··· Data lines

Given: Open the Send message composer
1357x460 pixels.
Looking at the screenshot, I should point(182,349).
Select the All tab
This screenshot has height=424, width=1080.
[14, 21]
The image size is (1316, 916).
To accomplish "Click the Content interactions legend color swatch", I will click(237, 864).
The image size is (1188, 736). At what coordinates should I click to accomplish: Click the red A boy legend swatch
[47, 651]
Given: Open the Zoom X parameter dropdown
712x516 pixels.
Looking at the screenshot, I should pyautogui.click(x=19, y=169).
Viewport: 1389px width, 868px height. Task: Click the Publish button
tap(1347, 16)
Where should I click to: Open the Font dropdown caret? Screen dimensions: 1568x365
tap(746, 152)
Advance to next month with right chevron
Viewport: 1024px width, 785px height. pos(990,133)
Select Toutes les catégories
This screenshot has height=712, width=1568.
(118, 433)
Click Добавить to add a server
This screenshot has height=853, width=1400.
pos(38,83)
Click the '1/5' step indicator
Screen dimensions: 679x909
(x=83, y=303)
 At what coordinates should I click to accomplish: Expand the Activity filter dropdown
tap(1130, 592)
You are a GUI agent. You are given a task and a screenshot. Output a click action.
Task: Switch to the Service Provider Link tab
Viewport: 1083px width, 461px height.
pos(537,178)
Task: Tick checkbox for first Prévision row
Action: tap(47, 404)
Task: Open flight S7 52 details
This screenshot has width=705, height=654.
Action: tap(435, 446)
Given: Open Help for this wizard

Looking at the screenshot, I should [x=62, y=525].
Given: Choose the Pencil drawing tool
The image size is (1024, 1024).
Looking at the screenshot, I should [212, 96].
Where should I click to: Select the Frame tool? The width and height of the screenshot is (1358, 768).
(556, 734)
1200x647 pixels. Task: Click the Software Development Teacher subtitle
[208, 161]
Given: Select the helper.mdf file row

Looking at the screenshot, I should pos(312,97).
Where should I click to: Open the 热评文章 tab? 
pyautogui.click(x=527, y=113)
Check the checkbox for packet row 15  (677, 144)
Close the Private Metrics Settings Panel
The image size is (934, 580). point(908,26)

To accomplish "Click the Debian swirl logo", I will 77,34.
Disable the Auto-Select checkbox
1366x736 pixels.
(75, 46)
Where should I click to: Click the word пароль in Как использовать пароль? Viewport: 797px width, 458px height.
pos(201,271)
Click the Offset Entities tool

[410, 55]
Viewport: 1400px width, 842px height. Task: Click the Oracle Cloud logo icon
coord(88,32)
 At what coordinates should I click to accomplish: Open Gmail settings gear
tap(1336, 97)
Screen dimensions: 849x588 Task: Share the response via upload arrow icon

······

> Direction
Return every line of the data above as a JSON array of strings, one string per line, leaving out blank lines.

> Solution to this exercise
[
  "Given: Open the Send message composer",
  "1357x460 pixels.",
  "Looking at the screenshot, I should point(182,349).",
  "Select the All tab",
  "This screenshot has height=424, width=1080.",
  "[14, 21]",
  "The image size is (1316, 916).",
  "To accomplish \"Click the Content interactions legend color swatch\", I will click(237, 864).",
  "The image size is (1188, 736). At what coordinates should I click to accomplish: Click the red A boy legend swatch",
  "[47, 651]",
  "Given: Open the Zoom X parameter dropdown",
  "712x516 pixels.",
  "Looking at the screenshot, I should pyautogui.click(x=19, y=169).",
  "Viewport: 1389px width, 868px height. Task: Click the Publish button",
  "tap(1347, 16)",
  "Where should I click to: Open the Font dropdown caret? Screen dimensions: 1568x365",
  "tap(746, 152)",
  "Advance to next month with right chevron",
  "Viewport: 1024px width, 785px height. pos(990,133)",
  "Select Toutes les catégories",
  "This screenshot has height=712, width=1568.",
  "(118, 433)",
  "Click Добавить to add a server",
  "This screenshot has height=853, width=1400.",
  "pos(38,83)",
  "Click the '1/5' step indicator",
  "Screen dimensions: 679x909",
  "(x=83, y=303)",
  " At what coordinates should I click to accomplish: Expand the Activity filter dropdown",
  "tap(1130, 592)",
  "You are a GUI agent. You are given a task and a screenshot. Output a click action.",
  "Task: Switch to the Service Provider Link tab",
  "Viewport: 1083px width, 461px height.",
  "pos(537,178)",
  "Task: Tick checkbox for first Prévision row",
  "Action: tap(47, 404)",
  "Task: Open flight S7 52 details",
  "This screenshot has width=705, height=654.",
  "Action: tap(435, 446)",
  "Given: Open Help for this wizard",
  "Looking at the screenshot, I should [x=62, y=525].",
  "Given: Choose the Pencil drawing tool",
  "The image size is (1024, 1024).",
  "Looking at the screenshot, I should [212, 96].",
  "Where should I click to: Select the Frame tool? The width and height of the screenshot is (1358, 768).",
  "(556, 734)",
  "1200x647 pixels. Task: Click the Software Development Teacher subtitle",
  "[208, 161]",
  "Given: Select the helper.mdf file row",
  "Looking at the screenshot, I should pos(312,97).",
  "Where should I click to: Open the 热评文章 tab? ",
  "pyautogui.click(x=527, y=113)",
  "Check the checkbox for packet row 15  (677, 144)",
  "Close the Private Metrics Settings Panel",
  "The image size is (934, 580). point(908,26)",
  "To accomplish \"Click the Debian swirl logo\", I will 77,34.",
  "Disable the Auto-Select checkbox",
  "1366x736 pixels.",
  "(75, 46)",
  "Where should I click to: Click the word пароль in Как использовать пароль? Viewport: 797px width, 458px height.",
  "pos(201,271)",
  "Click the Offset Entities tool",
  "[410, 55]",
  "Viewport: 1400px width, 842px height. Task: Click the Oracle Cloud logo icon",
  "coord(88,32)",
  " At what coordinates should I click to accomplish: Open Gmail settings gear",
  "tap(1336, 97)",
  "Screen dimensions: 849x588 Task: Share the response via upload arrow icon"
]